REQUISITOS: En el texto sobre la memoria y el Mayo del 68, ¿qué cosas se dice que es imperativo que tenga la memoria? Enuméralas todas.

TEXTO:
May 68: demonstration on Boulevard Saint-Michel (Paris).
May 68: demonstration on Boulevard Saint-Michel (Paris).
Esta imagen de la chica que alza su bandera en el Boulevar Saint Michel se convirtió en el símbolo del Mayo Francés.

La memoria no es un álbum, un archivo pasivo que circula y nos acompaña con mansedumbre por el presente incesante. Al revés, se parece a un molino inexorable que resignifica aguas y sombras, y nos alerta sobre el resbaloso momento quieto. Lo que sucede ya viene trabajado, repasado por lo ocurrido, o su pariente, lo que no ha ocurrido todavía. En ese remolino es difícil encontrar el filo del ahora sin cortarse uno mismo en la memoria. El tiempo es lo que se entiende cuando no se piensa, había observado resignado San Agustín. Y quizás por ese desasosiego inevitable, se hace imperativo que la memoria tenga parques, reservas naturales, remansos de tiempo para descansar. Son el equivalente de las utopías, pero hacia atrás, utopías del pasado, oasis para abrevar el porvenir en la memoria. Mayo del 68 es uno de ellos, la Belle epoque del siglo XXI, un ensueño de la adolescencia que se desvanece entre generaciones.

DATOS MOSTRADOS:
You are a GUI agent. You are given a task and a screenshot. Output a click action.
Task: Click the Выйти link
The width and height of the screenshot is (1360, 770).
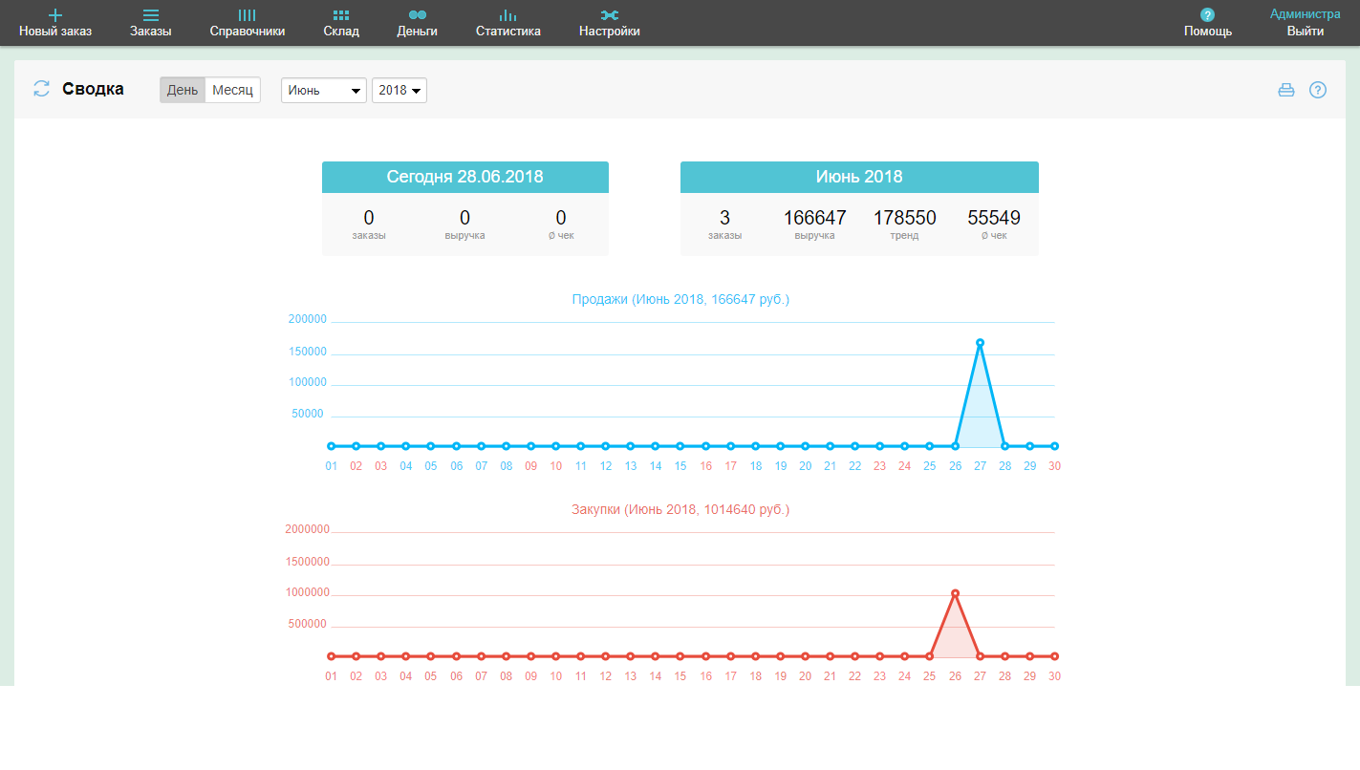coord(1306,31)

RESPUESTA COMPLETA:
- Parques
- Reservas naturales
- Remansos de tiempo para descansar